Des mots et des morts

Charlie Hebdo

N° 1236

LA RÉDACTION · 

Chers amis,

Me voilà en tournée, deux petites chansons à moi que j’ai ( La Ballade nord-irlandaise et Mistral gagnant ), dans les concerts de mes grands potes d’I Muvrini. Depuis quinze jours, ils ont fait (j’ai fait aussi) Rouen, Montpellier, Saint-Étienne, Lyon, trois jours en Suisse puis, depuis avant-hier, la Belgique (Colfontaine, Bruxelles et, ce soir, Liège)…

Si vous ne connaissez pas I Muvrini ou si vous ne les avez jamais vus sur scène, il vous faut les découvrir. Le leader charismatique, Jean-François Bernardini, propose un spectacle de toute beauté tellement plein d’amour et d’humanité que j’en pleure tous les soirs, je suis rempli d’une émotion à l’écoute de ses textes, de ses chansons qui sont à mes yeux ceux d’un artiste majeur. Il prône la non-violence à travers son assoce, Umani, et fait, partout où il passe, des milliers de convaincus, d’adhérents. Il est d’une grande noblesse d’âme (comme on dit…). Hier, à Bruxelles, il est allé place de la Bourse se recueillir un moment sur le mémorial dressé là par des milliers de Bruxellois anonymes, petits mots, bougies, fleurs et quelques centaines de journalistes…
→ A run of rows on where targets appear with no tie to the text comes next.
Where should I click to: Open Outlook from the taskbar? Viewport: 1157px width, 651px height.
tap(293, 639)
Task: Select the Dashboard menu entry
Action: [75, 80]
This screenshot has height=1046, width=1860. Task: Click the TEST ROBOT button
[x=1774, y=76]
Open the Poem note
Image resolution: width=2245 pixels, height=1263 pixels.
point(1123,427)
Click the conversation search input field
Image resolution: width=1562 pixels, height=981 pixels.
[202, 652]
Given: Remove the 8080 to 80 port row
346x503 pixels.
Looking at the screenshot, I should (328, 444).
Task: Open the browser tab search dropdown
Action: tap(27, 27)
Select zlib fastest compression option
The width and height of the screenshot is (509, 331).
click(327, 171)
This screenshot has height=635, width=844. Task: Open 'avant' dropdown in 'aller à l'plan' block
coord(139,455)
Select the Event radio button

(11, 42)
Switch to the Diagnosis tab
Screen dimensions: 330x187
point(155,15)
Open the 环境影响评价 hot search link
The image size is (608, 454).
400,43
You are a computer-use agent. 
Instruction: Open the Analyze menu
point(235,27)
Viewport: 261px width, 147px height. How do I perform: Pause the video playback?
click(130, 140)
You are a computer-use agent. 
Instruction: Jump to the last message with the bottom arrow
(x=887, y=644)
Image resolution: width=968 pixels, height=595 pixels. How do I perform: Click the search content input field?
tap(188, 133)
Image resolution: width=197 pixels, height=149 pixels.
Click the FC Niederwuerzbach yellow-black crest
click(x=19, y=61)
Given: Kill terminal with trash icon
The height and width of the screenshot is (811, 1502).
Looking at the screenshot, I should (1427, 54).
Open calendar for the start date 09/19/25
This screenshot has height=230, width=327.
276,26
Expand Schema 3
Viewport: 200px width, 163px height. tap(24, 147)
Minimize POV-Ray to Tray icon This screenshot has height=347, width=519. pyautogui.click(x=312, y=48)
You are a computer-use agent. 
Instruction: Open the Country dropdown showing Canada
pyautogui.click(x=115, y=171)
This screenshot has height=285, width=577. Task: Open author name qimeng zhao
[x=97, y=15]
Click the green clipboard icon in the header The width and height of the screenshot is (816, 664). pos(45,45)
J’ai souhaité y aller à mon tour ce matin, mal m’en a pris, après que la marche blanche en hommage aux victimes de ce 22 mars tragique a été annulée par les autorités, je suis tombé sur des cordons impressionnants de flics, CRS et autres gardes mobiles belges, car il y avait des échauffourées entre des citoyens lambda un peu gauchisants et un groupe d’extrême droite flamand. Des supporters de l’équipe de foot de Bruges, en pays flamand, où la peste brune se porte mieux que bien… Je suis donc arrivé mes fleurs à la main et ai tenté de les déposer sur les marches de la Bourse, malheureusement, les quatre cents personnes qui les squattaient (que je prenais pour des manifestants pacifiques venus se recueillir là) s’avéreront être ces fameux hooligans qui scandaient (drapeau belge à la main) « nous sommes chez nous ! », « étrangers, dehors ! » et autres conneries d’un autre temps, style « État complice de Daech ». J’ai fait demi-tour aussi sec, de peur d’être photographié en compagnie de ces individus, et ai vite rejoint le cordon de gentils Belges qui, par milliers, les entouraient. La veille, je m’étais rendu à l’hôpital militaire de Neder-Over-Heembeek, où j’espérais apporter un peu d’amour, de fraternité, de solidarité, aux enfants et ados survivants de ce mardi noir, la visite me fut refusée par un gentil médecin qui m’expliqua que je n’étais pas de la famille des victimes, ce à quoi je lui répondis que « bien sûr que j’étais de leur famille, que les Belges étaient mes petits frères d’amour, ma famille adoptive, adoptée… ». Rien n’y fit. Je suis parti de là en pleurant à chaudes larmes…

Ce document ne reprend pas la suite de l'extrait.